Spitzengespräch zum Thema gemeinsame Mobilitätszentrale hat statt gefunden
Am 25.03. fand in den Räumen des Landkreises Gießen ein erstes Spitzengespräch zwischen der Landrätin Anita Schneider, der Oberbürgermeisterin Dietlind Grabe-Bolz sowie den Vorständen der OVAG Rolf Gnadl und Rainer Schwarz und dem Vorstandsvorsitzenden der Stadtwerke Gießen Manfred Siekmann sowie der Leiterin Nahverkehr
Anne Müller-Kreuz zu dem Thema gemeinsame Mobilitätszentrale von Stadtwerken Gießen und OVAG statt.
In dem in guter Atmosphäre stattgefundenen Gespräch zeigte sich, dass alle Beteiligten an einem konstruktiven Dialog interessiert sind und ein hohes Interesse an einer Lösung der nun seit Jahren andauernden Diskussion haben.

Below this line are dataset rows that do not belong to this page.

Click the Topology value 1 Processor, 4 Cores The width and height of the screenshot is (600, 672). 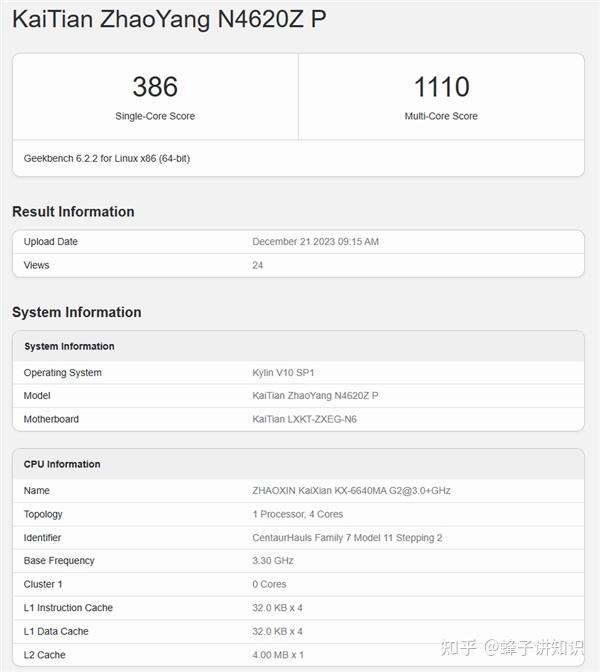[x=297, y=514]
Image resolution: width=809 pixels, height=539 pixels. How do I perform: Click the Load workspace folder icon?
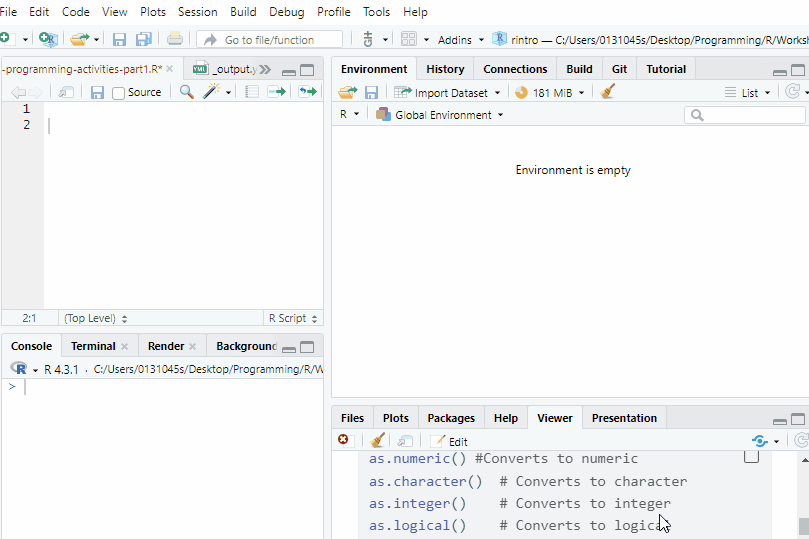(347, 92)
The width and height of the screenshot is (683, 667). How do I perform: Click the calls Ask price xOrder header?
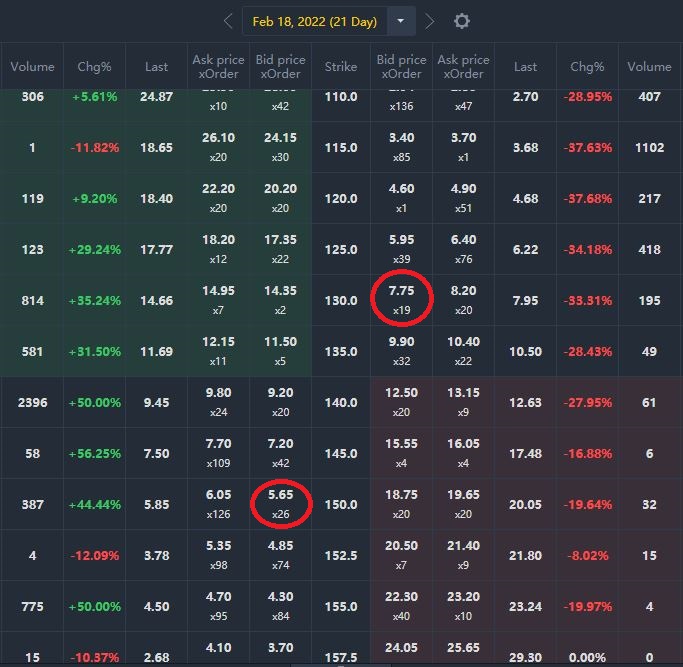pos(218,67)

Auf der Suche nach konstruktiven Lösungsansätzen werden jetzt beide Verkehrsgesellschaften auf der Arbeitsebene aktiv. Beim für Ende Mai verabredeten Folgetreffen sollen die in Gießen und Friedberg entwickelten Lösungsansätze erörtert werden.
„Eine Zusammenlegung der Mobilitätszentralen würde es ermöglichen“, so Landrätin Schneider, „dass durch den Abbau von Doppelstrukturen eine Optimierung der angebotenen Leistungen bei gleichzeitiger Senkung der Kosten erreicht werden kann.“ Ergänzend merkte Oberbürgermeisterin Grabe-Bolz an, dass durch eine Vereinigung der Mobilitätszentralen neben den finanziellen Ersparnissen ein deutlich verbesserter Service für die Bürgerinnen und Bürger erreicht werde, da die Leistungen gebündelt unter einem Dach angeboten werden können. „Es ist mir besonders wichtig, dass für unsere Bürgerinnen und Bürger ein optimiertes Angebot bereit gestellt wird“, so Grabe-Bolz.
Die Frage der Zusammenlegung der Mobilitätszentralen der Stadtwerke Gießen und der Verkehrsgesellschaft Oberhessen, die beide in unmittelbarer Nähe in der Innenstadt gelegen sind, ist bereits seit dem Jahr 2005 Gegenstand der politischen Debatte.